REQUIREMENT: Reproduce each line of the material exactly as it reads.
★ ★ ★ ★ ★ ★ ★
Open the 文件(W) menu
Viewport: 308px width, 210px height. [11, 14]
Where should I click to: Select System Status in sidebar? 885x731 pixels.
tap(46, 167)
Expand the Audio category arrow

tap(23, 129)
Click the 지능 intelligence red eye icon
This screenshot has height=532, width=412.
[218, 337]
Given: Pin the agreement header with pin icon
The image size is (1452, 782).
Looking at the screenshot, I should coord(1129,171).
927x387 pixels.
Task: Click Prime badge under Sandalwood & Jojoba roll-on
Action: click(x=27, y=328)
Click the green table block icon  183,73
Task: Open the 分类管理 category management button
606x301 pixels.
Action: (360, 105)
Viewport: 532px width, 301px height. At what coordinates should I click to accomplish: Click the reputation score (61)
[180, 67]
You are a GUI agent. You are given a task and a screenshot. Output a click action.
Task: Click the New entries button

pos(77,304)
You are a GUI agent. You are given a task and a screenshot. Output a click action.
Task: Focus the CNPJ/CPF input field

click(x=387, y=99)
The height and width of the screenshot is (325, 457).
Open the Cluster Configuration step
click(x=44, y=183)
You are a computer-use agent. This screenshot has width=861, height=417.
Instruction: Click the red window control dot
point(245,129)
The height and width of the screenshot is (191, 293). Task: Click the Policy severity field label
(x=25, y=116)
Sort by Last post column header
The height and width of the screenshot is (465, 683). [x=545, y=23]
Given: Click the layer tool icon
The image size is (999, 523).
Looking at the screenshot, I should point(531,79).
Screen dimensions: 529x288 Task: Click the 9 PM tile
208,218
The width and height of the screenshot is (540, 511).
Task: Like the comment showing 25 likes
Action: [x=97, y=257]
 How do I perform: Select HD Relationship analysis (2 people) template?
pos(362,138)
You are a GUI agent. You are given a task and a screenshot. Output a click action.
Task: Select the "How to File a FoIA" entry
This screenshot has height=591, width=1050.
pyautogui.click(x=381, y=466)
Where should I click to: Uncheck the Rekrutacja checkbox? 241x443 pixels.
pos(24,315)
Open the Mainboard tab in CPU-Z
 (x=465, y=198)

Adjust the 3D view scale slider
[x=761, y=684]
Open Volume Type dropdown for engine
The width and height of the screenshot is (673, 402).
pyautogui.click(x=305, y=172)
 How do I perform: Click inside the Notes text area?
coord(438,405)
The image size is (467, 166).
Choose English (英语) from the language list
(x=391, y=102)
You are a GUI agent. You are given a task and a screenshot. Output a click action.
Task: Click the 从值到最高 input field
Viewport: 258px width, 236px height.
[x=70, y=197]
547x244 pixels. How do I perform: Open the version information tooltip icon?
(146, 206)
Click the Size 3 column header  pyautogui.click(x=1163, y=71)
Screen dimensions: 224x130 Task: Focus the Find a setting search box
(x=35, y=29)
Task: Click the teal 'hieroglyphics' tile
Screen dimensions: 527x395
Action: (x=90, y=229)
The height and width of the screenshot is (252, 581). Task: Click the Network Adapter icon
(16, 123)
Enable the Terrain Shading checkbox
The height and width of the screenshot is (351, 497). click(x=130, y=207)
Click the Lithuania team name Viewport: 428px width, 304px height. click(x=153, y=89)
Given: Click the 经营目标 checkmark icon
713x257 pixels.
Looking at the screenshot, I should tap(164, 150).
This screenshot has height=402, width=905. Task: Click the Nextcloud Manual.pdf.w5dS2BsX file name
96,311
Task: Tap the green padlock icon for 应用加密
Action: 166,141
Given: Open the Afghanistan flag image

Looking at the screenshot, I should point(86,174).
★ ★ ★ ★ ★ ★ ★
WRITTEN RESPONSE:
Open the 文件(W) menu
Viewport: 308px width, 210px height. [11, 14]
Where should I click to: Select System Status in sidebar? 885x731 pixels.
tap(46, 167)
Expand the Audio category arrow

tap(23, 129)
Click the 지능 intelligence red eye icon
This screenshot has height=532, width=412.
[218, 337]
Given: Pin the agreement header with pin icon
The image size is (1452, 782).
Looking at the screenshot, I should coord(1129,171).
927x387 pixels.
Task: Click Prime badge under Sandalwood & Jojoba roll-on
Action: click(x=27, y=328)
Click the green table block icon  183,73
Task: Open the 分类管理 category management button
606x301 pixels.
Action: (360, 105)
Viewport: 532px width, 301px height. At what coordinates should I click to accomplish: Click the reputation score (61)
[180, 67]
You are a GUI agent. You are given a task and a screenshot. Output a click action.
Task: Click the New entries button

pos(77,304)
You are a GUI agent. You are given a task and a screenshot. Output a click action.
Task: Focus the CNPJ/CPF input field

click(x=387, y=99)
The height and width of the screenshot is (325, 457).
Open the Cluster Configuration step
click(x=44, y=183)
You are a computer-use agent. This screenshot has width=861, height=417.
Instruction: Click the red window control dot
point(245,129)
The height and width of the screenshot is (191, 293). Task: Click the Policy severity field label
(x=25, y=116)
Sort by Last post column header
The height and width of the screenshot is (465, 683). [x=545, y=23]
Given: Click the layer tool icon
The image size is (999, 523).
Looking at the screenshot, I should point(531,79).
Screen dimensions: 529x288 Task: Click the 9 PM tile
208,218
The width and height of the screenshot is (540, 511).
Task: Like the comment showing 25 likes
Action: [x=97, y=257]
 How do I perform: Select HD Relationship analysis (2 people) template?
pos(362,138)
You are a GUI agent. You are given a task and a screenshot. Output a click action.
Task: Select the "How to File a FoIA" entry
This screenshot has height=591, width=1050.
pyautogui.click(x=381, y=466)
Where should I click to: Uncheck the Rekrutacja checkbox? 241x443 pixels.
pos(24,315)
Open the Mainboard tab in CPU-Z
 (x=465, y=198)

Adjust the 3D view scale slider
[x=761, y=684]
Open Volume Type dropdown for engine
The width and height of the screenshot is (673, 402).
pyautogui.click(x=305, y=172)
 How do I perform: Click inside the Notes text area?
coord(438,405)
The image size is (467, 166).
Choose English (英语) from the language list
(x=391, y=102)
You are a GUI agent. You are given a task and a screenshot. Output a click action.
Task: Click the 从值到最高 input field
Viewport: 258px width, 236px height.
[x=70, y=197]
547x244 pixels. How do I perform: Open the version information tooltip icon?
(146, 206)
Click the Size 3 column header  pyautogui.click(x=1163, y=71)
Screen dimensions: 224x130 Task: Focus the Find a setting search box
(x=35, y=29)
Task: Click the teal 'hieroglyphics' tile
Screen dimensions: 527x395
Action: (x=90, y=229)
The height and width of the screenshot is (252, 581). Task: Click the Network Adapter icon
(16, 123)
Enable the Terrain Shading checkbox
The height and width of the screenshot is (351, 497). click(x=130, y=207)
Click the Lithuania team name Viewport: 428px width, 304px height. click(x=153, y=89)
Given: Click the 经营目标 checkmark icon
713x257 pixels.
Looking at the screenshot, I should tap(164, 150).
This screenshot has height=402, width=905. Task: Click the Nextcloud Manual.pdf.w5dS2BsX file name
96,311
Task: Tap the green padlock icon for 应用加密
Action: 166,141
Given: Open the Afghanistan flag image

Looking at the screenshot, I should point(86,174).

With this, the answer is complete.